◆ WORK ITEM
Return each line of the listing that follows in which the string "computer" can be found.

◆ ENTRIES SHOWN

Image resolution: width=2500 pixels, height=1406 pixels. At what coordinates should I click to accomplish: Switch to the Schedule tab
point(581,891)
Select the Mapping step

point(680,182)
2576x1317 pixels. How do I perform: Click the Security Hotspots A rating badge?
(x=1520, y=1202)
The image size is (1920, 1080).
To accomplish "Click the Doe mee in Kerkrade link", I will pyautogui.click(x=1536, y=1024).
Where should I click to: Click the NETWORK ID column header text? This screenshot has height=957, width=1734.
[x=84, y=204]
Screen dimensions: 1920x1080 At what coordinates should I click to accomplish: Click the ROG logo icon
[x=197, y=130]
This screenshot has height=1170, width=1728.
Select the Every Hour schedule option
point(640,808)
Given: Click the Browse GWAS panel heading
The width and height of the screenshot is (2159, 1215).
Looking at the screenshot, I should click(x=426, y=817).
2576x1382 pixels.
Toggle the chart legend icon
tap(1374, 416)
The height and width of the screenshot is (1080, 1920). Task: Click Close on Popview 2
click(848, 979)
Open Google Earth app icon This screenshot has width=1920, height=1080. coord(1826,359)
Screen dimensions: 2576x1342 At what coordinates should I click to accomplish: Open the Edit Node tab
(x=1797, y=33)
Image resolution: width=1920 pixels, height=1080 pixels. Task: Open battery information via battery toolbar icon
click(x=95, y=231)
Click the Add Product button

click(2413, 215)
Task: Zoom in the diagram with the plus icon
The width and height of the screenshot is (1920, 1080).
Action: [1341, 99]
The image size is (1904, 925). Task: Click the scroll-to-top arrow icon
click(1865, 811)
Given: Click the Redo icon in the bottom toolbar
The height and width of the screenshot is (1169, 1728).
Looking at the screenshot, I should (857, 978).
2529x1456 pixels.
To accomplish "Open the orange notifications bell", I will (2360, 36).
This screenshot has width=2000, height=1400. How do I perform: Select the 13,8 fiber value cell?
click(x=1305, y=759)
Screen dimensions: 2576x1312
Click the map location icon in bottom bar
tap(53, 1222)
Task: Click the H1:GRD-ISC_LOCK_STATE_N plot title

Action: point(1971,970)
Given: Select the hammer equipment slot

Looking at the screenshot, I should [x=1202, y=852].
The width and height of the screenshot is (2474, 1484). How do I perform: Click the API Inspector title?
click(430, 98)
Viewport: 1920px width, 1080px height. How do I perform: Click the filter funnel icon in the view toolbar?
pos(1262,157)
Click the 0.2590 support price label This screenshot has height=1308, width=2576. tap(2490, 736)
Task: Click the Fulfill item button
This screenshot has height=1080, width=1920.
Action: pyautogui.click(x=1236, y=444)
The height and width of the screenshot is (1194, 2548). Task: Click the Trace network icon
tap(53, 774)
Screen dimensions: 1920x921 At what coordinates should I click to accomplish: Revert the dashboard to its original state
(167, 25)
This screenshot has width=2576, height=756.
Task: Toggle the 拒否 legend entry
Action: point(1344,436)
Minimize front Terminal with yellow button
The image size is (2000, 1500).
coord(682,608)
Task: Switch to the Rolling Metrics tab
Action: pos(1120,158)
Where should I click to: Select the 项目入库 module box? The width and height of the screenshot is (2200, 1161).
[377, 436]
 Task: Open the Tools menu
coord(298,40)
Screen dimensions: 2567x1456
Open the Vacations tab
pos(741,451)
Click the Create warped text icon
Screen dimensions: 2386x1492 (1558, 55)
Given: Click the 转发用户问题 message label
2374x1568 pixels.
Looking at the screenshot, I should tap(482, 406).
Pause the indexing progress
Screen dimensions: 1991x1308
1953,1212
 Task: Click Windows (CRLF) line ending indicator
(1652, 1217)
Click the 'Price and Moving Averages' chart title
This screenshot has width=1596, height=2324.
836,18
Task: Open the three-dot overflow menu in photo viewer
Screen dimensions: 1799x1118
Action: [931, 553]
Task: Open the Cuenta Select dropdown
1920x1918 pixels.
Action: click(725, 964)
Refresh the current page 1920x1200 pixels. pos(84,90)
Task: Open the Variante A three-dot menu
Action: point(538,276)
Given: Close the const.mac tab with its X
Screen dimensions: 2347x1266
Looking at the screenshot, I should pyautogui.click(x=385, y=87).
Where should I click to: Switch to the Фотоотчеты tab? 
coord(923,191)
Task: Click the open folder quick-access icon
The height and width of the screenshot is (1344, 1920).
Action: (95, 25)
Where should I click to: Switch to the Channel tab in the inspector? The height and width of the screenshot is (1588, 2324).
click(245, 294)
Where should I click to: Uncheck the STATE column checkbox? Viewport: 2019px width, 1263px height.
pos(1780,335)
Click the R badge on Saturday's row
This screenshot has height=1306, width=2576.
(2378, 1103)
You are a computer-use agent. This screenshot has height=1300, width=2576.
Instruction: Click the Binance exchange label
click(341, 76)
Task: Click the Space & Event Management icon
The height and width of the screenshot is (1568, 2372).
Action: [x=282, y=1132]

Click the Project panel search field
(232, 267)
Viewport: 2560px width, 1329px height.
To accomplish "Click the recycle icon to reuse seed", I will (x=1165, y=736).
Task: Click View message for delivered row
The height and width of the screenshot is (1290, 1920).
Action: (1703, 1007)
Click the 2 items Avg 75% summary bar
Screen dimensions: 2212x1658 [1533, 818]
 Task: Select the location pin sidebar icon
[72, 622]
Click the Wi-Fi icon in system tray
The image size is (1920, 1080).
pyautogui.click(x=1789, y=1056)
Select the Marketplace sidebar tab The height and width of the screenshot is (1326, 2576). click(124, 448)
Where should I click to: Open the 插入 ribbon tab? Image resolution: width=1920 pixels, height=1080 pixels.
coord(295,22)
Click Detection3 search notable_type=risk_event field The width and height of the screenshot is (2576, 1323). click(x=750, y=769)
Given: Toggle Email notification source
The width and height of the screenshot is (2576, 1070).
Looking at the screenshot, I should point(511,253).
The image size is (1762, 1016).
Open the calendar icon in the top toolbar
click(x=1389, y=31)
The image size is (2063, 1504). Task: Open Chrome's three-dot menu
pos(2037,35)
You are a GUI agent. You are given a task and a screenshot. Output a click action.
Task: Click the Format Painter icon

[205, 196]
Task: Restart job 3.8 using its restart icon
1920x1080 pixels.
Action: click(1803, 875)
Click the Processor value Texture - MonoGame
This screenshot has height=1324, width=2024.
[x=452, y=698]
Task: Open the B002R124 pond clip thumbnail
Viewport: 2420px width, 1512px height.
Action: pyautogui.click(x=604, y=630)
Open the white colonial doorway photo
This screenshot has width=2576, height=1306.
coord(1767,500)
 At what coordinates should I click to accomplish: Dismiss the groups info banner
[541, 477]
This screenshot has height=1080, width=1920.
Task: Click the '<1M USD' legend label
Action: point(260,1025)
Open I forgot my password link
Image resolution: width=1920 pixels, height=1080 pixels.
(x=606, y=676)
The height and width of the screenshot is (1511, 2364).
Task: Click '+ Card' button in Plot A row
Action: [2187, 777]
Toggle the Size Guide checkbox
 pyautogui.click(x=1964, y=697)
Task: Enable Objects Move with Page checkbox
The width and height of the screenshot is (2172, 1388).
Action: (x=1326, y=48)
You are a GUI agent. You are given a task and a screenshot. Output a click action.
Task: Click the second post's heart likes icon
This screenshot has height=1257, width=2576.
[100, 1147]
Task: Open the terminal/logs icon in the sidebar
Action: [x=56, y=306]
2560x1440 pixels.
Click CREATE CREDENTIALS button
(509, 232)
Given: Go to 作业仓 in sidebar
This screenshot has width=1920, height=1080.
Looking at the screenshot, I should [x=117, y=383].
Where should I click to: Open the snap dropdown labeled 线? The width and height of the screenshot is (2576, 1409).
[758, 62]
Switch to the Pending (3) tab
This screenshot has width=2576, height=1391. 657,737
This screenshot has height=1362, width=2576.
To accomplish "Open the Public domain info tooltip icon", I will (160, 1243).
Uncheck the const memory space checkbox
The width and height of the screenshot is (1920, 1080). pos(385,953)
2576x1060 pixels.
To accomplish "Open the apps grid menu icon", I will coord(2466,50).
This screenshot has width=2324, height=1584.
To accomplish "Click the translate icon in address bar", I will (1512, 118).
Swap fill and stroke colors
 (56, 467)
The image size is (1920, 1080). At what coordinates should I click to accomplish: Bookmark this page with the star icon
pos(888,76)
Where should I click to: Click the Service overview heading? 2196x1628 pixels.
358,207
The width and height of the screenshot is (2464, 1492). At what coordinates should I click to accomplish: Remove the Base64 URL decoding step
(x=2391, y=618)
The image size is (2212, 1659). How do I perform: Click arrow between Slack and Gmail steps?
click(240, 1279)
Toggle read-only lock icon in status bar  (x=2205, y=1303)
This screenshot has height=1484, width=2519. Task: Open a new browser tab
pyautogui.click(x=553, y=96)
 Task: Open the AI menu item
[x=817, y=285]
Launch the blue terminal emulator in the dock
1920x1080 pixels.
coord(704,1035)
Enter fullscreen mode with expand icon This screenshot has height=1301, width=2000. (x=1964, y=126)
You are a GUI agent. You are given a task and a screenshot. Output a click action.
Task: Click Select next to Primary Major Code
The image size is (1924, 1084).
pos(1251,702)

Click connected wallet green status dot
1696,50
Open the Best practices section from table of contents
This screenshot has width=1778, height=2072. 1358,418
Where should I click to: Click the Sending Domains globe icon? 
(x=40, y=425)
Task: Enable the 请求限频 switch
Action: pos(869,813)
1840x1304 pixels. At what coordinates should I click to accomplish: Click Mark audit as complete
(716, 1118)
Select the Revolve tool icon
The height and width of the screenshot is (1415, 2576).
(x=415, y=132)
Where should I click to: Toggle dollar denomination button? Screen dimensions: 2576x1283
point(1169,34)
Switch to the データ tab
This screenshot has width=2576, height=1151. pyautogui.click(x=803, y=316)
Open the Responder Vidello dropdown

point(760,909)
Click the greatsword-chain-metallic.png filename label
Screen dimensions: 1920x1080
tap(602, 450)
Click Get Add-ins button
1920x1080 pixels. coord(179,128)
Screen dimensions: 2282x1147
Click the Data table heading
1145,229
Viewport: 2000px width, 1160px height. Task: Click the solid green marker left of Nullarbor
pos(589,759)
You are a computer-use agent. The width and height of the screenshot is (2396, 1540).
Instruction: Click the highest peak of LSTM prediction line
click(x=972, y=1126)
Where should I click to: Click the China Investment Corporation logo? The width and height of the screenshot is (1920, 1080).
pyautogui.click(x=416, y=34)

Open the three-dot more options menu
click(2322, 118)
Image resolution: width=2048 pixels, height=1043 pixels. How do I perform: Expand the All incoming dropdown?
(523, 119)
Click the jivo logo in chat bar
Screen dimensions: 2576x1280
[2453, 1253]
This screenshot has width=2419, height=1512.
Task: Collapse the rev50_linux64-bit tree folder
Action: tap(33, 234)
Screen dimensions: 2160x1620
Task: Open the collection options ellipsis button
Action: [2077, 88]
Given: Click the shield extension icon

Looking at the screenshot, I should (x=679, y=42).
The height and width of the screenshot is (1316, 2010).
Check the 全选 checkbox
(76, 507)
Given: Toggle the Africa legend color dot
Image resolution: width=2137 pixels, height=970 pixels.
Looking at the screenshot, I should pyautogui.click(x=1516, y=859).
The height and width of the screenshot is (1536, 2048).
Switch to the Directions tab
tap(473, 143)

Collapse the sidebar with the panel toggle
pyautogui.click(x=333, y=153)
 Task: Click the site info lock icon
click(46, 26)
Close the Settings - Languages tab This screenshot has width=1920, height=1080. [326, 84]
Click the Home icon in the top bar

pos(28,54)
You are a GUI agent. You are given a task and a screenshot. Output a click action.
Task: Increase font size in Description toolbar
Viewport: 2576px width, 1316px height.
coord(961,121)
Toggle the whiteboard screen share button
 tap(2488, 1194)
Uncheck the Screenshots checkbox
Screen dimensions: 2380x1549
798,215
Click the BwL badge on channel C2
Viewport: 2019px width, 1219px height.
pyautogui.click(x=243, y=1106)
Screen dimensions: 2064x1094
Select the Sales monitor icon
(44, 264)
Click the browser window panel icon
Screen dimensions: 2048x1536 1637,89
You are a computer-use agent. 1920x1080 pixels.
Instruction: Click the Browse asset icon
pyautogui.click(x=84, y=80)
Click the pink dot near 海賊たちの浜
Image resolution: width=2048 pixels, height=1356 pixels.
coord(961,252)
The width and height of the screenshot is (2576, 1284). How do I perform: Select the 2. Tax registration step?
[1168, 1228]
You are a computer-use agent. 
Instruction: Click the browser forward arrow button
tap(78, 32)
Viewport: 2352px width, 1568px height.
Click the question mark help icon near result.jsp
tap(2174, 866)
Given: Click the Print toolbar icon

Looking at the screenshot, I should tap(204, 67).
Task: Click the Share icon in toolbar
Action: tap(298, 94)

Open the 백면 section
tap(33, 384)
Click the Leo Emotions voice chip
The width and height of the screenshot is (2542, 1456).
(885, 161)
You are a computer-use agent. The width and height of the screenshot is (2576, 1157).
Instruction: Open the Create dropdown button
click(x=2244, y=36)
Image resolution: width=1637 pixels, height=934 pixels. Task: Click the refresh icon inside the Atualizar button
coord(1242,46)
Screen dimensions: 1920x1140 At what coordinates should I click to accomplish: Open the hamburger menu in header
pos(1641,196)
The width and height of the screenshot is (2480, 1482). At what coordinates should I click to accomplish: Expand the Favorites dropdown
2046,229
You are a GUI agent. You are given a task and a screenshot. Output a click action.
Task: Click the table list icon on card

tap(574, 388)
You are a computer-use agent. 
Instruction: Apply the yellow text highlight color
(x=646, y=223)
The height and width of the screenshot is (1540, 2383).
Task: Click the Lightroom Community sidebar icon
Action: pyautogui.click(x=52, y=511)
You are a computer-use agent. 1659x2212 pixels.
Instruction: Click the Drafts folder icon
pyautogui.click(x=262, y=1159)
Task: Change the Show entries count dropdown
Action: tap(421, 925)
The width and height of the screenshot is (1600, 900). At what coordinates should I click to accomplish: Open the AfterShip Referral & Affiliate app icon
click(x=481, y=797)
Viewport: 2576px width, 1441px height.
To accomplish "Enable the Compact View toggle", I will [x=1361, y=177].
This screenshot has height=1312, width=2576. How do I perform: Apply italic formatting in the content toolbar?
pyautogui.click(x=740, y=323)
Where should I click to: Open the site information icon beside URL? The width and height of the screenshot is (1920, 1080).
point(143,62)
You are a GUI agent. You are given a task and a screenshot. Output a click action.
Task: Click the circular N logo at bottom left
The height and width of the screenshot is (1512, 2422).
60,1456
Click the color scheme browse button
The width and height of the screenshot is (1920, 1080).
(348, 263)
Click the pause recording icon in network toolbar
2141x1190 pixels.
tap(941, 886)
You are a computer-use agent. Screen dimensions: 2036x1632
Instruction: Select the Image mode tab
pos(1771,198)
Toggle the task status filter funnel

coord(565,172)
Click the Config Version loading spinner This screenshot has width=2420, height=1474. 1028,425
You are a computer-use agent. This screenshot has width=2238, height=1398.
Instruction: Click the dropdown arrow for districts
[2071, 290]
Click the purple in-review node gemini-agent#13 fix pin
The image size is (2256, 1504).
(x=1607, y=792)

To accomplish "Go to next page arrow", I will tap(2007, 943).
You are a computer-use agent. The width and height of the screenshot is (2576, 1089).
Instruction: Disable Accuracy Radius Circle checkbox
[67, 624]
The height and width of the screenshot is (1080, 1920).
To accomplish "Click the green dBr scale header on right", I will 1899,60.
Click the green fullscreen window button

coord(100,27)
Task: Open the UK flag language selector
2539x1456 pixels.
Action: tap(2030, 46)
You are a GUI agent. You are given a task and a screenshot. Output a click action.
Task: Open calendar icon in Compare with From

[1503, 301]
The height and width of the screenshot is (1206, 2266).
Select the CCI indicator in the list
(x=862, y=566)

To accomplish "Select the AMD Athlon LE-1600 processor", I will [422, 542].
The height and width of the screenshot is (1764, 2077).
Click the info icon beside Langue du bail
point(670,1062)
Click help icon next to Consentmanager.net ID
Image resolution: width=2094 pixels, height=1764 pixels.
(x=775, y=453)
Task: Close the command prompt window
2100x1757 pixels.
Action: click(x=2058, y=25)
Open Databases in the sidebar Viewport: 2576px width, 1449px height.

◆ SOLVED PROBLEM
You are a computer-use agent. This screenshot has height=1300, width=2576.
You are a computer-use agent. The width and height of the screenshot is (2396, 1540).
You are a computer-use agent. 1920x1080 pixels.
You are a computer-use agent. 
You are a computer-use agent. The width and height of the screenshot is (2576, 1157).
You are a computer-use agent. 
You are a computer-use agent. 1659x2212 pixels.
You are a computer-use agent. Screen dimensions: 2036x1632
You are a computer-use agent. This screenshot has width=2238, height=1398.
You are a computer-use agent. The width and height of the screenshot is (2576, 1089).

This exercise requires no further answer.